Le PPP, une privatisation déguisée
Du côté de l’Union générale du travail de Tunisie (UGTT), les experts estiment que l’on n’est pas encore prêts pour cette formule. En effet, Mongi Smaili, expert à l’UGTT, est convaincu que le PPP est “une sorte de privatisation déguisée”. Pire, quand ce partenariat touche les services publics et vitaux tels que la santé, l’enseignement, l’eau et l’électricité, “cela devient dangereux”.
D’après lui, les contrats entre le public et le privé vont de la construction jusqu’à l’exploitation et peuvent avoir, dans ce cas, des répercussions sur les prix des services offerts aux citoyens qui souffrent, déjà, d’un pouvoir d’achat affaibli.
Concernant le PPP avec un investisseur étranger, Smaili a attiré l’attention sur l’absence du partage de risques.

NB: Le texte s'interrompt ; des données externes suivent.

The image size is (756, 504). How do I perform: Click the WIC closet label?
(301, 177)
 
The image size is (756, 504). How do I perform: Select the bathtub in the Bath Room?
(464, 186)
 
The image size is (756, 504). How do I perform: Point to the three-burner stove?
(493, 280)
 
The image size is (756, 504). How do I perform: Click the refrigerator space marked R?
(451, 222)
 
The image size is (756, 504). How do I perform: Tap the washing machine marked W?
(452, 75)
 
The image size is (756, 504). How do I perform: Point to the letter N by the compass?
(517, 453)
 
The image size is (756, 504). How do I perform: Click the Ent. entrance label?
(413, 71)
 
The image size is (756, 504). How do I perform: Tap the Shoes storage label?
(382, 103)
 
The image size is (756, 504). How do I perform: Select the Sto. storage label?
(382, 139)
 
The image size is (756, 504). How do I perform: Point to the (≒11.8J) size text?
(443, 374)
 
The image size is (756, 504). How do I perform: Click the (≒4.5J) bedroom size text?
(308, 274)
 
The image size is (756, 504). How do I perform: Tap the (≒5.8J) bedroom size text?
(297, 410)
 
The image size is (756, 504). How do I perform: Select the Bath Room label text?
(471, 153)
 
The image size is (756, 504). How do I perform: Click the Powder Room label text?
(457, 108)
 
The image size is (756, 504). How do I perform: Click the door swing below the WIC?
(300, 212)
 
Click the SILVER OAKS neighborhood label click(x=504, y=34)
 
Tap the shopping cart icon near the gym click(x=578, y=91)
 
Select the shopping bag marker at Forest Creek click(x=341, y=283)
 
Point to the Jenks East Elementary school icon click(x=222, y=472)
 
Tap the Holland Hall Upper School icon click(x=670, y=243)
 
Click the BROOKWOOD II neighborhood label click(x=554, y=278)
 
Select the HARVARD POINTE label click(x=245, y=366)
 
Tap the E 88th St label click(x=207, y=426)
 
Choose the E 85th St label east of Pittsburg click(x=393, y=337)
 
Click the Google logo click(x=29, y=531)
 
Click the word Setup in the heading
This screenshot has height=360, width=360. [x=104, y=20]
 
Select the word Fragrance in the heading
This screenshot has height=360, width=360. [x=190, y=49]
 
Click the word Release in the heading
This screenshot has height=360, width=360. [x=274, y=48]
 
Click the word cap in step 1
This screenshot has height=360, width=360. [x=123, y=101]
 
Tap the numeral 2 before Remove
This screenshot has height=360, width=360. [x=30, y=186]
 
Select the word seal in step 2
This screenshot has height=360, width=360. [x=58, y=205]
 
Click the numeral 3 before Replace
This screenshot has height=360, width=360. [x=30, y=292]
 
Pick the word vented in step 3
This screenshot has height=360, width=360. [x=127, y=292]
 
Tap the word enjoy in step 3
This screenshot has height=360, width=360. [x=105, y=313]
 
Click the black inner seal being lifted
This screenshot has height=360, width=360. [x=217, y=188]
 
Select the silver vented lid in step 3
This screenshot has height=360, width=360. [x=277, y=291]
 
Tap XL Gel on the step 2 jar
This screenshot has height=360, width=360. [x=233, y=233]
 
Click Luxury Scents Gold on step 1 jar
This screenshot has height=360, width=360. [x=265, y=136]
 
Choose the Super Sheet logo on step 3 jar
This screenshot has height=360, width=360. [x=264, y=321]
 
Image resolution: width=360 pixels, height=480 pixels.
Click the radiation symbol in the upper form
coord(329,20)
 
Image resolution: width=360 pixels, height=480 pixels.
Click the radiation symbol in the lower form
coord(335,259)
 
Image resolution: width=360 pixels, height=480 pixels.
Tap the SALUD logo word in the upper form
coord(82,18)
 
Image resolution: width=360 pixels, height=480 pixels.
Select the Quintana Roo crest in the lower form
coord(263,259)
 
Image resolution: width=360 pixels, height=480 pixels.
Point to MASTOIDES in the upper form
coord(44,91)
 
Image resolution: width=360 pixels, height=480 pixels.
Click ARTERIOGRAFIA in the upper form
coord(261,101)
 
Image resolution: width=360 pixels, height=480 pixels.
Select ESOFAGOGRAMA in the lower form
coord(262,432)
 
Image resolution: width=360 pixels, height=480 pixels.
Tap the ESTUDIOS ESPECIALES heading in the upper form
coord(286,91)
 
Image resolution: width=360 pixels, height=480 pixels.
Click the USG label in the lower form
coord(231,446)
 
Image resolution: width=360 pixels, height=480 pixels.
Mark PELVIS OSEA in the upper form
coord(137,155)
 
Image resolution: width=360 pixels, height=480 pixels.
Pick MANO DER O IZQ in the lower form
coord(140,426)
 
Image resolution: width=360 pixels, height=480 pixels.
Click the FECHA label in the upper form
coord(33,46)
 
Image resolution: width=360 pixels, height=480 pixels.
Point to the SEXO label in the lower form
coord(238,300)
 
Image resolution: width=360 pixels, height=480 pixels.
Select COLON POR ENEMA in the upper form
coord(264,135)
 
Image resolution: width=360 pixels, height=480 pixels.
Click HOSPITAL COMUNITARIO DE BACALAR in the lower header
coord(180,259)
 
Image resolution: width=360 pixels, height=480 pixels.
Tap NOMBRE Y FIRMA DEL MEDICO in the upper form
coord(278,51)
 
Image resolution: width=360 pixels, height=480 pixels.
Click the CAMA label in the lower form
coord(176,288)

Aussi en cas de faillite du partenaire, l’Etat subira les dégâts pour entraîner ensuite dans son sillage le contribuable. Il cite, à ce propos, l’exemple d’un investissement étranger en matière de distribution de l’eau à Buenos Aires, en Argentine, dans le cadre du PPP, par une société américaine figurant parmi les 10 grandes sociétés cotées en Bourse, mais laquelle a fait faillite, ce qui a causé des perturbations au niveau de la distribution de l’eau.
Par ailleurs, la conjoncture actuelle ne favorise pas ce genre de partenariat. “Il faut retirer provisoirement le projet de loi portant sur le PPP jusqu’à l’assainissement du climat des affaires qui n’est pas encore transparent”, a-t-il déploré.
Une pensée également aux petites et moyennes entreprises (PME), épine dorsale de l’économie tunisienne, qui seront exclues pour laisser la place aux grandes sociétés lorsqu’il s’agira de méga-projets, a-t-il dit.
Et d’ajouter: “il y a une opacité déjà dans les contrats signés entre l’Etat et les sociétés privées”, plaidant pour l’organisation d’un débat national sur le PPP. L’expert cite des exemples d’échec du partenariat public/privé dans plusieurs pays, telle que la Grande-Bretagne, rappelant, à ce titre, le projet d’approvisionnement en eau potable et d’évacuation des eaux usées. Après le licenciement de la moitié des travailleurs en vue d’une réduction du coût, la société partenaire s’est trouvée dans l’incapacité de gérer le projet et l’Etat britannique a dû le reprendre, a-t-il expliqué.
Des PPP réussis…
Pour les privés, le PPP est une opportunité pour bien gérer les projets, innover et respecter les délais d’exécution. Le président de la Fédération nationale de l’électricité et de l’électronique “FEDELEC”, relevant de l’Union tunisienne de l’industrie, du commerce et de l’artisanat (UTICA), Abdelaziz Halleb, a déclaré à l’agence TAP que la force de ce partenariat réside en “la négociation au démarrage et le contrôle après”. Et que le PPP a démontré son efficacité dans plusieurs pays même s’il a échoué dans d’autres.
En effet, pour assurer sa réussite, “il faut juste mettre en place des structures spécialisées compétentes afin d’éviter les dérapages”, préconise-t-il. Les échecs sont toujours liés à un manque de rigueur au niveau de la conception et du suivi, selon ses dires.
D’après lui, l’intégration du privé permet de remédier aux retards et surcoûts ainsi qu’au manque d’innovation, accusant, à ce titre, l’administration de reproduire les mêmes schémas et constructions, sans créativité aucune.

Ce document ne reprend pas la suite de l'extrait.